> _EXERCISE GOAL_: Copy the material from the line with "Task: Click BLEUSKITTLE" to the line with "pos(139,117)", both included, and keep the requests. Multiply every coordinate in the answers by 2.55 and round to whole numbers, with halves rounded up. Leave every number in the requests unchanged and omit the pictures.
═════ DATASET ═════
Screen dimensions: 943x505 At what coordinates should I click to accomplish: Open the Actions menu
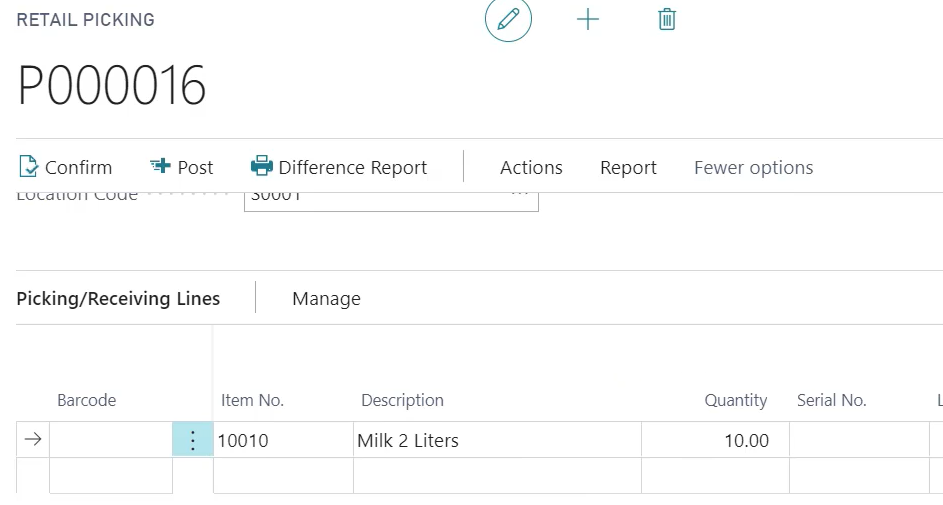tap(531, 168)
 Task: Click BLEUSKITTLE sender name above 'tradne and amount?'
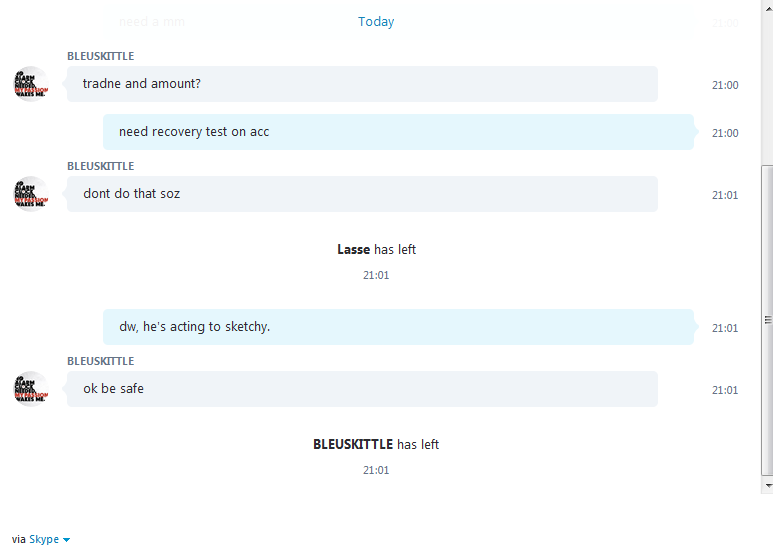tap(101, 56)
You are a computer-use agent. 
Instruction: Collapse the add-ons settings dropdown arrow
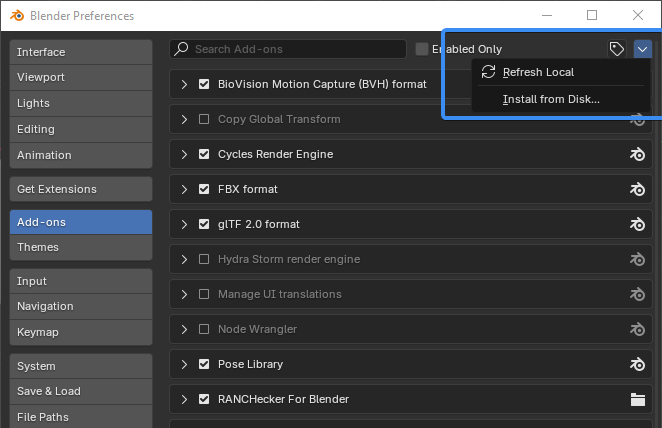click(643, 49)
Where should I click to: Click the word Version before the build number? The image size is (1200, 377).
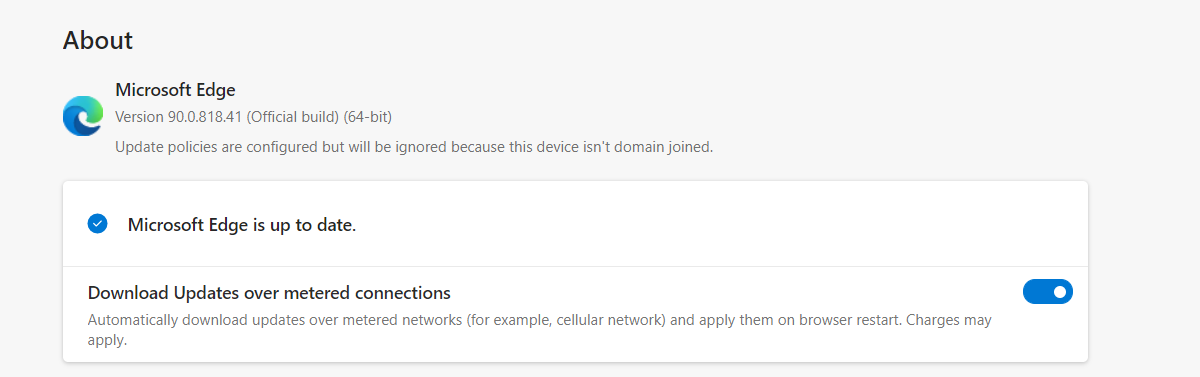pos(139,117)
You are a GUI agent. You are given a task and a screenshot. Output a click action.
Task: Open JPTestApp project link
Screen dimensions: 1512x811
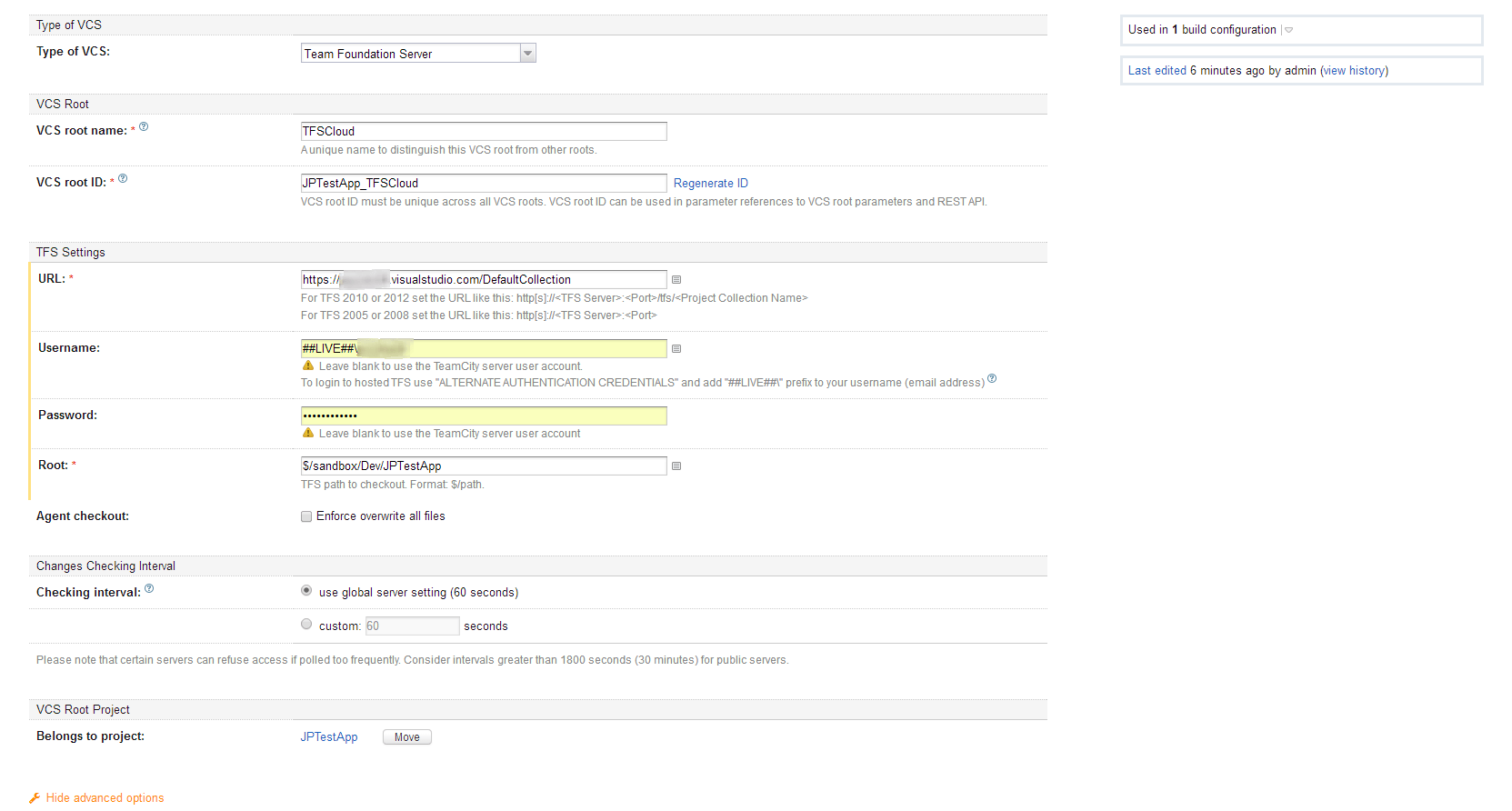coord(329,737)
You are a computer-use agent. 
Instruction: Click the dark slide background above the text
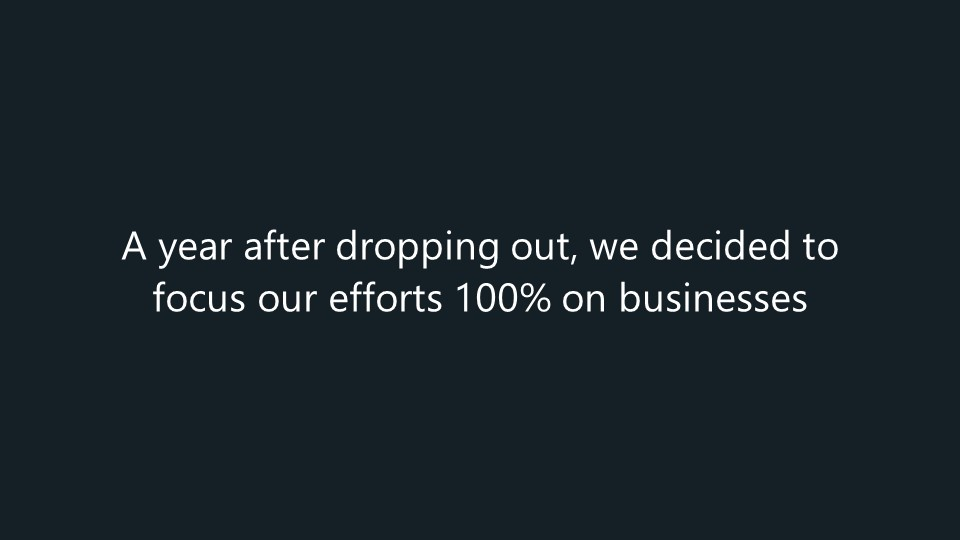[480, 110]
═════
> _FINAL ANSWER_:
 Task: Click BLEUSKITTLE sender name above 'tradne and amount?'
tap(258, 143)
You are a computer-use agent. 
Instruction: Collapse the add-ons settings dropdown arrow
click(1640, 125)
Where should I click to: Click the word Version before the build number? The image size is (1200, 377).
pos(354,298)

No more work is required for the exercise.